Regulation of receptor number
This was the first hypothesis for how cells regulate their response to drugs. A receptor, it was theorised, must have some role in stimulating its own gene transcription when it is not bound by any ligand. As a result of this, the binding of an excessive amount of ligand will reduce the stimulus for receptor gene transcription, and fewer receptor molecules will be synthesised. In the course of normal wear and tear some of the old receptor molecules will degrade, and will not be replaced. As the result, the total number of receptors will diminish. Conversely, when the concentration of the ligand is reduced, there are many "free" unbound receptors, and they generate a powerful stimulus to produce more receptor molecules. In this fashion, excess agonist activity decreases receptor numbers, and excess antagonist activity increases it.
What is the cellular mechanism for this? That remains to be established for the vast majority of receptors, and it is expected to be different for different receptor types and cell populations. The nature of the mechanism also has some implications for the rate at which upregulation and downregulation of receptor numbers occurs. For instance, if the downregulation of receptors involves merely turning off their transcription, then the effects will potentially take weeks to manifest (as old receptors will still be sitting on the cell surface for many days until they are degraded naturally). Alternatively, the downregulated surface receptors might get actively sucked up into the cell by endocytosis, tagged with ubiquitin and shredded in some lysosomal meatgrinder - a much faster process, probably taking hours instead of days.
There are multiple examples of receptor number regulation, and the exam trainee probably only needs to have one or two for each mechanism. Zaliauskiene et al (2000) produce the example of the transferrin receptor, which - when downregulated- is lysosomally recycled quite rapidly, with a half-life of around 24 hours. Blakely et al (1998) discuss the SERT presynaptic serotonin transporters and agree that there are complex regulatory mechanisms involved which involve the phosphorylation of SERT proteins, tagging them for the endocytic pathway. Another example is the population of acetylcholine-associated sodium channels at the neuromuscular junction, described by Martyn et al (1995).
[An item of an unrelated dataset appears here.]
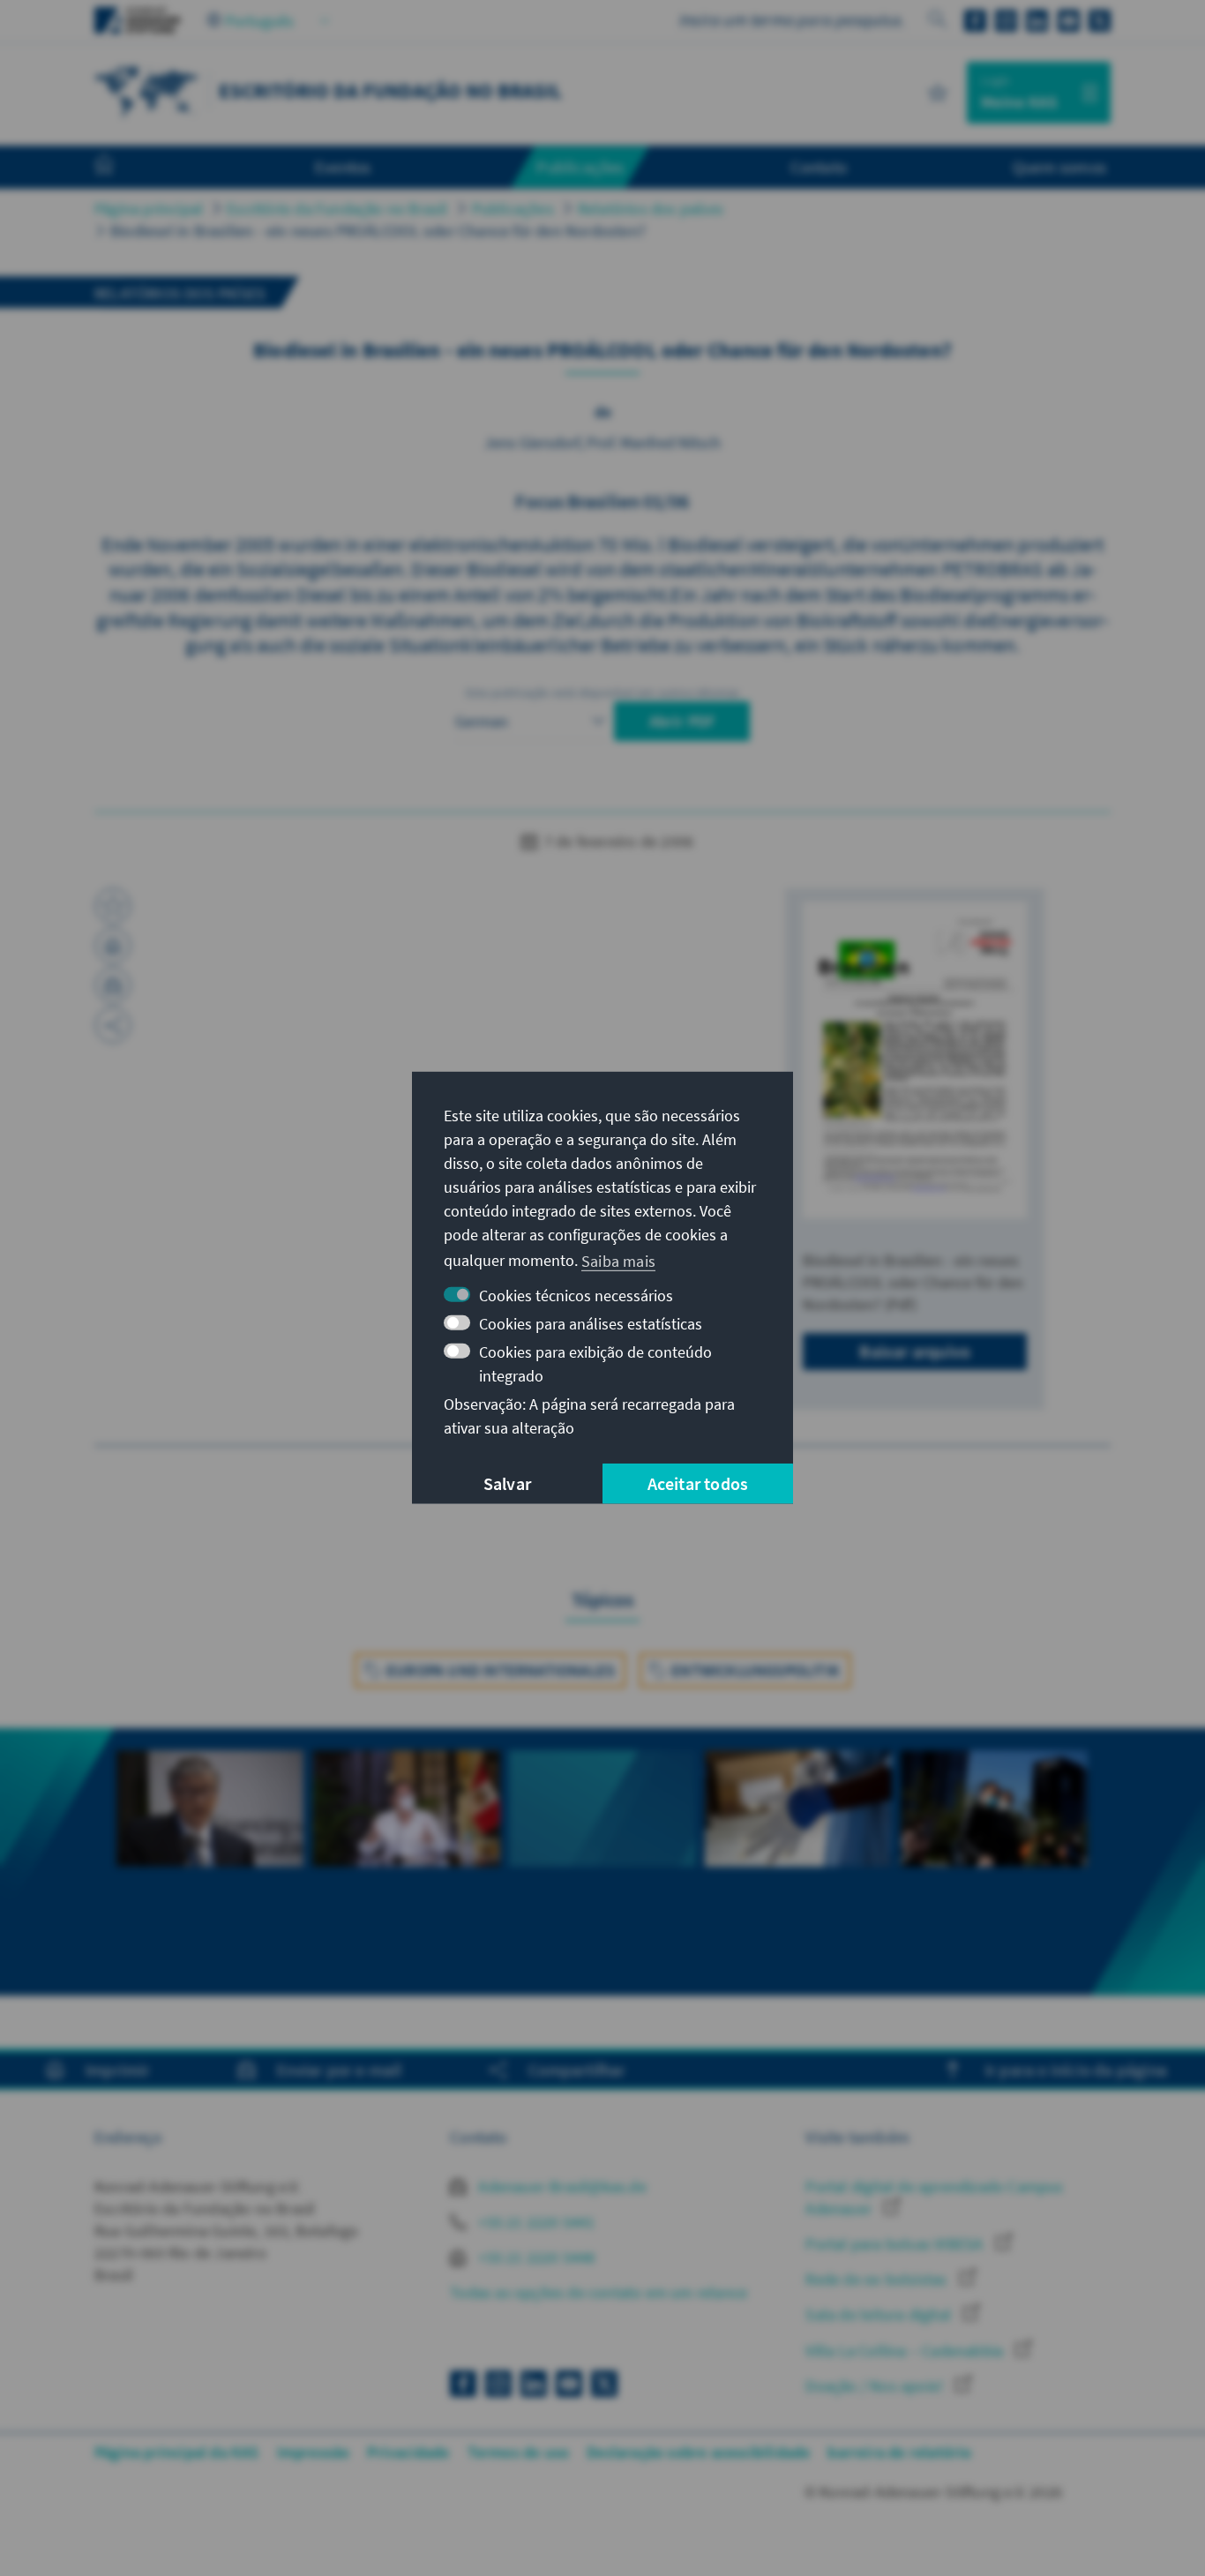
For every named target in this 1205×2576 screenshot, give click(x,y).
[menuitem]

The loss of acetylcholine (eg. in denervation, such as stroke or spinal cord injury) produces a massive proliferation of these channels, making the use of suxamethonium unsafe.
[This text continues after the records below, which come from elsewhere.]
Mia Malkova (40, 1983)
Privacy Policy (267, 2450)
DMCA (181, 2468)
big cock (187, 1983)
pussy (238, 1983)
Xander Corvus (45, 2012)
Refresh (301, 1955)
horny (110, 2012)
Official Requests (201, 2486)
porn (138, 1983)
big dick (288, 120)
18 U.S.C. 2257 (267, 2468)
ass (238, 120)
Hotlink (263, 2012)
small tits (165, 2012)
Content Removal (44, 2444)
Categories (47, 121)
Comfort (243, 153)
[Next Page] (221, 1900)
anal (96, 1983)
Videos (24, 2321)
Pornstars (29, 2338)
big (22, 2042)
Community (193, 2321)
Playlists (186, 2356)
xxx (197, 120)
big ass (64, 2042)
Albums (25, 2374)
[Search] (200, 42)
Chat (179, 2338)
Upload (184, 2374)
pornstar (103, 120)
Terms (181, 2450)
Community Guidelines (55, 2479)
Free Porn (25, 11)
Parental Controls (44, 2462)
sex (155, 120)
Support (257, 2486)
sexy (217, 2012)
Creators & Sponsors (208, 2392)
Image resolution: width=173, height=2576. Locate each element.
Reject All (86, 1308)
Regulation of receptor function
Regulation of secondary messenger systems
Occasionally, the downregulation of a receptor is completely unrelated to the absolute number of receptors and is more related to their function. An example is opiates. It appears that the dominant mechanism of opiate receptor downregulation is a dampening of the secondary messenger systems. Harrison et al ( 1998) quote radiolabelled ligand binding studies which demonstrated that (at least initially) the number of opioid receptors remained the same even as the effect diminished.
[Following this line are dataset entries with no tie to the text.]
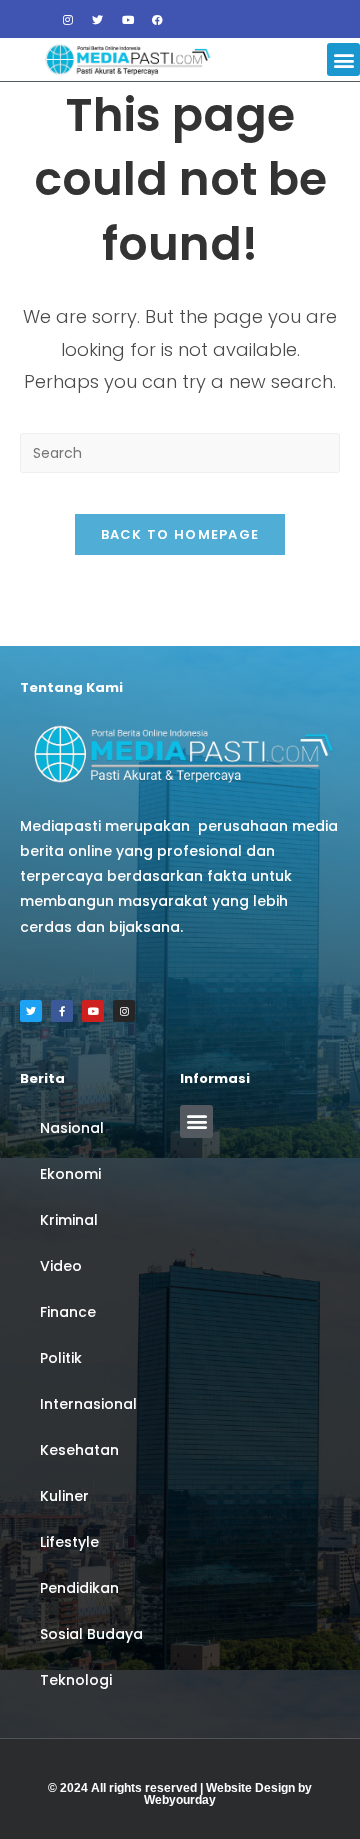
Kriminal (69, 1220)
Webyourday (180, 1800)
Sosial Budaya (91, 1634)
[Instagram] (68, 19)
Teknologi (76, 1680)
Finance (68, 1312)
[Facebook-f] (62, 1011)
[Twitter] (98, 19)
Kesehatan (79, 1450)
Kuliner (64, 1496)
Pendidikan (79, 1588)
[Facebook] (158, 19)
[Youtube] (128, 19)
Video (61, 1266)
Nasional (72, 1128)
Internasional (88, 1404)
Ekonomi (70, 1174)
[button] (343, 59)
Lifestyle (69, 1542)
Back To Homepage (180, 534)
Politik (61, 1358)
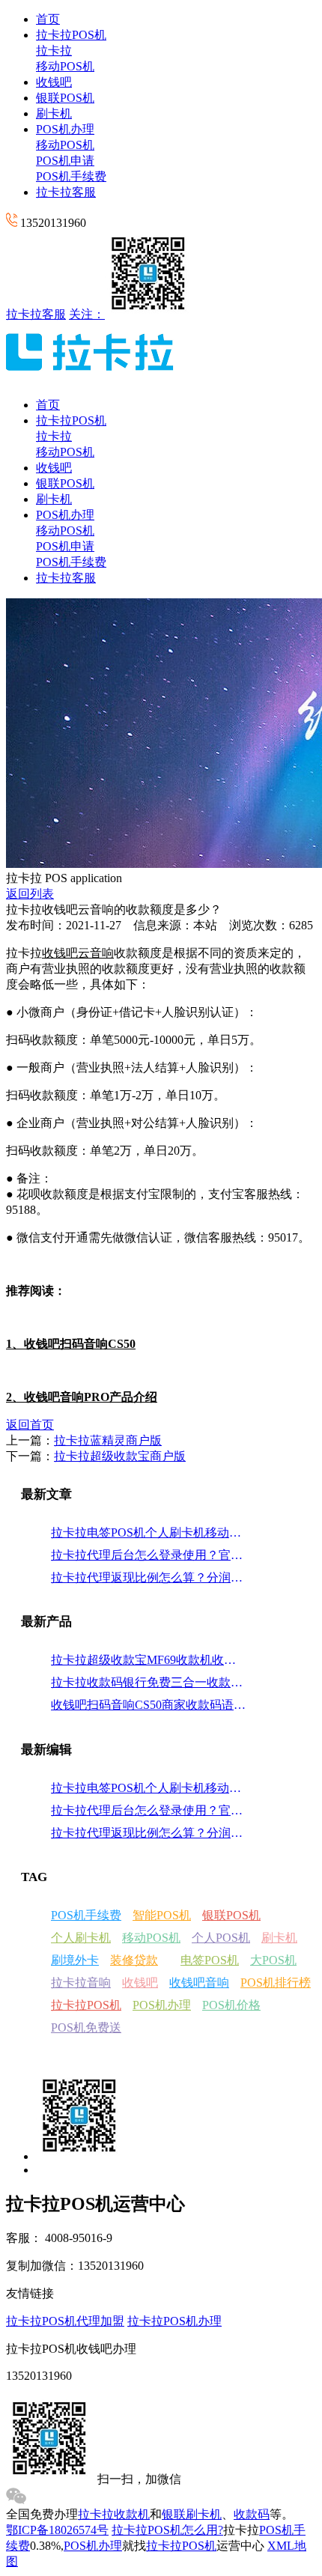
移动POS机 (65, 66)
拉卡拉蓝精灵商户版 (108, 1440)
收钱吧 (54, 82)
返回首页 (30, 1424)
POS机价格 (231, 2005)
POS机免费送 (86, 2027)
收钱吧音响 (199, 1982)
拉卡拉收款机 (114, 2514)
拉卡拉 (54, 50)
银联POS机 (65, 97)
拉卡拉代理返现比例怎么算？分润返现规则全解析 (149, 1577)
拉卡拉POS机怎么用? (167, 2530)
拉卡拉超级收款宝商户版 (120, 1456)
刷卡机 (54, 113)
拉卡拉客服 (66, 192)
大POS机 (273, 1960)
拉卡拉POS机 (71, 34)
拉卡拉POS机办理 (174, 2321)
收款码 (252, 2514)
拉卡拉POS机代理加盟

Alteration of substrate availability
Regulation of receptor function may be even further downstream. The number of receptors may be unaffected, and the secondary messenger system may remain unchanged, but the receptor function may be altered by repeated drug administration purely because that receptor mediates the molecular traffic of some finite substrate, which can become depleted by constant activation or by replacement with another substrate. Nils-Erik Andén demonstrated this with metaraminol in 1964.